Data entries:
— start —
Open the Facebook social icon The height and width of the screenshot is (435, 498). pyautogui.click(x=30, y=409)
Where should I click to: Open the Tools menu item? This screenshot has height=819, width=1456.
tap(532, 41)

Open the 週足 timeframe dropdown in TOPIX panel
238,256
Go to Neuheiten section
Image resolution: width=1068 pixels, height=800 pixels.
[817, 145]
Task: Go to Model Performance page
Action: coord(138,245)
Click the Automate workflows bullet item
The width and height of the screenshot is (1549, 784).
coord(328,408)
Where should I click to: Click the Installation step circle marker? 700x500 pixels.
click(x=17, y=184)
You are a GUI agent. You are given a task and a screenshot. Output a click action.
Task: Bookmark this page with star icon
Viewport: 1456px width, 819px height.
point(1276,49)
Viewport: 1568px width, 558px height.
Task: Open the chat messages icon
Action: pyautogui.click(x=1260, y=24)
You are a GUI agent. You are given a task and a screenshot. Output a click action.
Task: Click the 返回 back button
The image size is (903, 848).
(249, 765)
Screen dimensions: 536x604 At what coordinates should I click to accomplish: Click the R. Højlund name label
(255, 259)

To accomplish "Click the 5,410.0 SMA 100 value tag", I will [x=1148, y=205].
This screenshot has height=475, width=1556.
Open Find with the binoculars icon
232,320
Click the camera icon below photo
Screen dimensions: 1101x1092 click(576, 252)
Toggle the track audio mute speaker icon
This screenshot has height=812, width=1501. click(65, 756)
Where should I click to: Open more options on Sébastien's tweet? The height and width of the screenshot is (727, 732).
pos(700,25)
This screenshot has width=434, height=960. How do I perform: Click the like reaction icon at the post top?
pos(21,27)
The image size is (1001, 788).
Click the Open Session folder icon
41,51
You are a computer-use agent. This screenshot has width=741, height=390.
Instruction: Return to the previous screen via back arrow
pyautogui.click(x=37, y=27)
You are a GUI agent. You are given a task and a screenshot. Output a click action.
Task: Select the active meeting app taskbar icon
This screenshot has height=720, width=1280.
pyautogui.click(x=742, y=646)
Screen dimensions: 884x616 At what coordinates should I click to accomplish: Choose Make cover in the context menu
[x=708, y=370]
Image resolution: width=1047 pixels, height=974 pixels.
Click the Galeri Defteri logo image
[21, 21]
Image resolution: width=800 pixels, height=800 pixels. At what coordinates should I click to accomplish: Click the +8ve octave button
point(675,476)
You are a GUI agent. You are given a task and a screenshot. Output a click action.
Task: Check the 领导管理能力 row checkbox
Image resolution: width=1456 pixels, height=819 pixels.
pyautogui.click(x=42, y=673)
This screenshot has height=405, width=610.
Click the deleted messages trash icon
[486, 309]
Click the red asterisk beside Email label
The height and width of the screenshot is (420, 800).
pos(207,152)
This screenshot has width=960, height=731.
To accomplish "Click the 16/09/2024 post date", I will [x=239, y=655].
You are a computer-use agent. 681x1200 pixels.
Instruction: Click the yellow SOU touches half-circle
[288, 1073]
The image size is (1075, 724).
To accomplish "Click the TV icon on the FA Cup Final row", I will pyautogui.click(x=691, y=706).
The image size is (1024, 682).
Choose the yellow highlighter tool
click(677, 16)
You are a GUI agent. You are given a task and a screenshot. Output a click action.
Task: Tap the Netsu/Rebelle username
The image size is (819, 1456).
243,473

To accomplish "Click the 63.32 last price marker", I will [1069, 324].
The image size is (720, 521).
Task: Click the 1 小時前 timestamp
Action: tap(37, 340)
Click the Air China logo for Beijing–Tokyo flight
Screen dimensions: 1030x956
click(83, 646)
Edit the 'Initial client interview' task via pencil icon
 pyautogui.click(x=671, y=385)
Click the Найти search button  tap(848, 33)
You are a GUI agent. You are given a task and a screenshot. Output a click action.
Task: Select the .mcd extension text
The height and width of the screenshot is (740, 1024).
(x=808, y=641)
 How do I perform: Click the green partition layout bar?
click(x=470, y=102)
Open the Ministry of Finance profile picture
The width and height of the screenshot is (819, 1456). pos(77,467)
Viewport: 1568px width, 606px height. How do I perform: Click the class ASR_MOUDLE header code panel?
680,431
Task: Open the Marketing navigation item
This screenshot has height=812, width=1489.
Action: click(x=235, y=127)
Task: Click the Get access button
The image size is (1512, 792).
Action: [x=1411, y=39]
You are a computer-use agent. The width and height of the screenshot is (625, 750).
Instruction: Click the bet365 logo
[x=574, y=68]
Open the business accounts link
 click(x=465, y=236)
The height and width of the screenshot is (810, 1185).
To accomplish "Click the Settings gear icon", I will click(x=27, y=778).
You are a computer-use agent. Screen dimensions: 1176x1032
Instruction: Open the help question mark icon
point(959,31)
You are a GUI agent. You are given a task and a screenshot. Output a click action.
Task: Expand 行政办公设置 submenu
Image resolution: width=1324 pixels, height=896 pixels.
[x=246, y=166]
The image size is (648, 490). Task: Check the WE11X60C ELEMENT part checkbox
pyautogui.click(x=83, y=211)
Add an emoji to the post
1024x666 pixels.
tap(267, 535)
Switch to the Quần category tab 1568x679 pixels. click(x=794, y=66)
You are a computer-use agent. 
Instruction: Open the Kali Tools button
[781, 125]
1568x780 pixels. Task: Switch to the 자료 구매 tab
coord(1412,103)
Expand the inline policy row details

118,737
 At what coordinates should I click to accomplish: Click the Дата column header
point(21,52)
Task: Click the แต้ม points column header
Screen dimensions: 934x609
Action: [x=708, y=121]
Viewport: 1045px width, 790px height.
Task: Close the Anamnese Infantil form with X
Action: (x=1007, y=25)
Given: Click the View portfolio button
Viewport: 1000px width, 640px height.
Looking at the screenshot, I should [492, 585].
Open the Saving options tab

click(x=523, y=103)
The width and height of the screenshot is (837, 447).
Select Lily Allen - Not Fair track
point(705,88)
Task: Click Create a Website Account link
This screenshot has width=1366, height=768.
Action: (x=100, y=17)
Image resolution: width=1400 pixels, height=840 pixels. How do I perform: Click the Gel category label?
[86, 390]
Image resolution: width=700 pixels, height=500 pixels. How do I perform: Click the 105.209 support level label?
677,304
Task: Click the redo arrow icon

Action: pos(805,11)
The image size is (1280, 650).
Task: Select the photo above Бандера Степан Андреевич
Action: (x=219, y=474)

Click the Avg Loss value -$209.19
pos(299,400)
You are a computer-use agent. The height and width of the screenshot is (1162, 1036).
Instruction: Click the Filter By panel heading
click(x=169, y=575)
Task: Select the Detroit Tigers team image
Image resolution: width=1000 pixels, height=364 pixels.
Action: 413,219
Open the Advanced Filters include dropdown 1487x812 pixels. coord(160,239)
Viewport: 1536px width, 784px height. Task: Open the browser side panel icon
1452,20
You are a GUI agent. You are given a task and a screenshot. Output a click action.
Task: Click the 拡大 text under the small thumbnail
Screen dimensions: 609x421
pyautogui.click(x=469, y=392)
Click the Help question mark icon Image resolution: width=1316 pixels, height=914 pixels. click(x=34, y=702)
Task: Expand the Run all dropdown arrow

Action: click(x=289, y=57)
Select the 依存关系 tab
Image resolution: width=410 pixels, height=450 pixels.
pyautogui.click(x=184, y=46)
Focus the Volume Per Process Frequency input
— end —
> **Exercise aim**
Rewrite the listing above as a Markdown table with two columns, Row and Line. Number each line in Row and put the line itself in Line, leaving out blank lines.

> **Response for this exercise**
| Row | Line |
|---|---|
| 1 | Open the Facebook social icon The height and width of the screenshot is (435, 498). pyautogui.click(x=30, y=409) |
| 2 | Where should I click to: Open the Tools menu item? This screenshot has height=819, width=1456. |
| 3 | tap(532, 41) |
| 4 | Open the 週足 timeframe dropdown in TOPIX panel |
| 5 | 238,256 |
| 6 | Go to Neuheiten section |
| 7 | Image resolution: width=1068 pixels, height=800 pixels. |
| 8 | [817, 145] |
| 9 | Task: Go to Model Performance page |
| 10 | Action: coord(138,245) |
| 11 | Click the Automate workflows bullet item |
| 12 | The width and height of the screenshot is (1549, 784). |
| 13 | coord(328,408) |
| 14 | Where should I click to: Click the Installation step circle marker? 700x500 pixels. |
| 15 | click(x=17, y=184) |
| 16 | You are a GUI agent. You are given a task and a screenshot. Output a click action. |
| 17 | Task: Bookmark this page with star icon |
| 18 | Viewport: 1456px width, 819px height. |
| 19 | point(1276,49) |
| 20 | Viewport: 1568px width, 558px height. |
| 21 | Task: Open the chat messages icon |
| 22 | Action: pyautogui.click(x=1260, y=24) |
| 23 | You are a GUI agent. You are given a task and a screenshot. Output a click action. |
| 24 | Task: Click the 返回 back button |
| 25 | The image size is (903, 848). |
| 26 | (249, 765) |
| 27 | Screen dimensions: 536x604 At what coordinates should I click to accomplish: Click the R. Højlund name label |
| 28 | (255, 259) |
| 29 | To accomplish "Click the 5,410.0 SMA 100 value tag", I will [x=1148, y=205]. |
| 30 | This screenshot has height=475, width=1556. |
| 31 | Open Find with the binoculars icon |
| 32 | 232,320 |
| 33 | Click the camera icon below photo |
| 34 | Screen dimensions: 1101x1092 click(576, 252) |
| 35 | Toggle the track audio mute speaker icon |
| 36 | This screenshot has height=812, width=1501. click(65, 756) |
| 37 | Where should I click to: Open more options on Sébastien's tweet? The height and width of the screenshot is (727, 732). |
| 38 | pos(700,25) |
| 39 | This screenshot has width=434, height=960. How do I perform: Click the like reaction icon at the post top? |
| 40 | pos(21,27) |
| 41 | The image size is (1001, 788). |
| 42 | Click the Open Session folder icon |
| 43 | 41,51 |
| 44 | You are a computer-use agent. This screenshot has width=741, height=390. |
| 45 | Instruction: Return to the previous screen via back arrow |
| 46 | pyautogui.click(x=37, y=27) |
| 47 | You are a GUI agent. You are given a task and a screenshot. Output a click action. |
| 48 | Task: Select the active meeting app taskbar icon |
| 49 | This screenshot has height=720, width=1280. |
| 50 | pyautogui.click(x=742, y=646) |
| 51 | Screen dimensions: 884x616 At what coordinates should I click to accomplish: Choose Make cover in the context menu |
| 52 | [x=708, y=370] |
| 53 | Image resolution: width=1047 pixels, height=974 pixels. |
| 54 | Click the Galeri Defteri logo image |
| 55 | [21, 21] |
| 56 | Image resolution: width=800 pixels, height=800 pixels. At what coordinates should I click to accomplish: Click the +8ve octave button |
| 57 | point(675,476) |
| 58 | You are a GUI agent. You are given a task and a screenshot. Output a click action. |
| 59 | Task: Check the 领导管理能力 row checkbox |
| 60 | Image resolution: width=1456 pixels, height=819 pixels. |
| 61 | pyautogui.click(x=42, y=673) |
| 62 | This screenshot has height=405, width=610. |
| 63 | Click the deleted messages trash icon |
| 64 | [486, 309] |
| 65 | Click the red asterisk beside Email label |
| 66 | The height and width of the screenshot is (420, 800). |
| 67 | pos(207,152) |
| 68 | This screenshot has width=960, height=731. |
| 69 | To accomplish "Click the 16/09/2024 post date", I will [x=239, y=655]. |
| 70 | You are a computer-use agent. 681x1200 pixels. |
| 71 | Instruction: Click the yellow SOU touches half-circle |
| 72 | [288, 1073] |
| 73 | The image size is (1075, 724). |
| 74 | To accomplish "Click the TV icon on the FA Cup Final row", I will pyautogui.click(x=691, y=706). |
| 75 | The image size is (1024, 682). |
| 76 | Choose the yellow highlighter tool |
| 77 | click(677, 16) |
| 78 | You are a GUI agent. You are given a task and a screenshot. Output a click action. |
| 79 | Task: Tap the Netsu/Rebelle username |
| 80 | The image size is (819, 1456). |
| 81 | 243,473 |
| 82 | To accomplish "Click the 63.32 last price marker", I will [1069, 324]. |
| 83 | The image size is (720, 521). |
| 84 | Task: Click the 1 小時前 timestamp |
| 85 | Action: tap(37, 340) |
| 86 | Click the Air China logo for Beijing–Tokyo flight |
| 87 | Screen dimensions: 1030x956 |
| 88 | click(83, 646) |
| 89 | Edit the 'Initial client interview' task via pencil icon |
| 90 |  pyautogui.click(x=671, y=385) |
| 91 | Click the Найти search button  tap(848, 33) |
| 92 | You are a GUI agent. You are given a task and a screenshot. Output a click action. |
| 93 | Task: Select the .mcd extension text |
| 94 | The height and width of the screenshot is (740, 1024). |
| 95 | (x=808, y=641) |
| 96 |  How do I perform: Click the green partition layout bar? |
| 97 | click(x=470, y=102) |
| 98 | Open the Ministry of Finance profile picture |
| 99 | The width and height of the screenshot is (819, 1456). pos(77,467) |
| 100 | Viewport: 1568px width, 606px height. How do I perform: Click the class ASR_MOUDLE header code panel? |
| 101 | 680,431 |
| 102 | Task: Open the Marketing navigation item |
| 103 | This screenshot has height=812, width=1489. |
| 104 | Action: click(x=235, y=127) |
| 105 | Task: Click the Get access button |
| 106 | The image size is (1512, 792). |
| 107 | Action: [x=1411, y=39] |
| 108 | You are a computer-use agent. The width and height of the screenshot is (625, 750). |
| 109 | Instruction: Click the bet365 logo |
| 110 | [x=574, y=68] |
| 111 | Open the business accounts link |
| 112 |  click(x=465, y=236) |
| 113 | The height and width of the screenshot is (810, 1185). |
| 114 | To accomplish "Click the Settings gear icon", I will click(x=27, y=778). |
| 115 | You are a computer-use agent. Screen dimensions: 1176x1032 |
| 116 | Instruction: Open the help question mark icon |
| 117 | point(959,31) |
| 118 | You are a GUI agent. You are given a task and a screenshot. Output a click action. |
| 119 | Task: Expand 行政办公设置 submenu |
| 120 | Image resolution: width=1324 pixels, height=896 pixels. |
| 121 | [x=246, y=166] |
| 122 | The image size is (648, 490). Task: Check the WE11X60C ELEMENT part checkbox |
| 123 | pyautogui.click(x=83, y=211) |
| 124 | Add an emoji to the post |
| 125 | 1024x666 pixels. |
| 126 | tap(267, 535) |
| 127 | Switch to the Quần category tab 1568x679 pixels. click(x=794, y=66) |
| 128 | You are a computer-use agent.  |
| 129 | Instruction: Open the Kali Tools button |
| 130 | [781, 125] |
| 131 | 1568x780 pixels. Task: Switch to the 자료 구매 tab |
| 132 | coord(1412,103) |
| 133 | Expand the inline policy row details |
| 134 | 118,737 |
| 135 |  At what coordinates should I click to accomplish: Click the Дата column header |
| 136 | point(21,52) |
| 137 | Task: Click the แต้ม points column header |
| 138 | Screen dimensions: 934x609 |
| 139 | Action: [x=708, y=121] |
| 140 | Viewport: 1045px width, 790px height. |
| 141 | Task: Close the Anamnese Infantil form with X |
| 142 | Action: (x=1007, y=25) |
| 143 | Given: Click the View portfolio button |
| 144 | Viewport: 1000px width, 640px height. |
| 145 | Looking at the screenshot, I should [492, 585]. |
| 146 | Open the Saving options tab |
| 147 | click(x=523, y=103) |
| 148 | The width and height of the screenshot is (837, 447). |
| 149 | Select Lily Allen - Not Fair track |
| 150 | point(705,88) |
| 151 | Task: Click Create a Website Account link |
| 152 | This screenshot has width=1366, height=768. |
| 153 | Action: (x=100, y=17) |
| 154 | Image resolution: width=1400 pixels, height=840 pixels. How do I perform: Click the Gel category label? |
| 155 | [86, 390] |
| 156 | Image resolution: width=700 pixels, height=500 pixels. How do I perform: Click the 105.209 support level label? |
| 157 | 677,304 |
| 158 | Task: Click the redo arrow icon |
| 159 | Action: pos(805,11) |
| 160 | The image size is (1280, 650). |
| 161 | Task: Select the photo above Бандера Степан Андреевич |
| 162 | Action: (x=219, y=474) |
| 163 | Click the Avg Loss value -$209.19 |
| 164 | pos(299,400) |
| 165 | You are a computer-use agent. The height and width of the screenshot is (1162, 1036). |
| 166 | Instruction: Click the Filter By panel heading |
| 167 | click(x=169, y=575) |
| 168 | Task: Select the Detroit Tigers team image |
| 169 | Image resolution: width=1000 pixels, height=364 pixels. |
| 170 | Action: 413,219 |
| 171 | Open the Advanced Filters include dropdown 1487x812 pixels. coord(160,239) |
| 172 | Viewport: 1536px width, 784px height. Task: Open the browser side panel icon |
| 173 | 1452,20 |
| 174 | You are a GUI agent. You are given a task and a screenshot. Output a click action. |
| 175 | Task: Click the 拡大 text under the small thumbnail |
| 176 | Screen dimensions: 609x421 |
| 177 | pyautogui.click(x=469, y=392) |
| 178 | Click the Help question mark icon Image resolution: width=1316 pixels, height=914 pixels. click(x=34, y=702) |
| 179 | Task: Expand the Run all dropdown arrow |
| 180 | Action: click(x=289, y=57) |
| 181 | Select the 依存关系 tab |
| 182 | Image resolution: width=410 pixels, height=450 pixels. |
| 183 | pyautogui.click(x=184, y=46) |
| 184 | Focus the Volume Per Process Frequency input |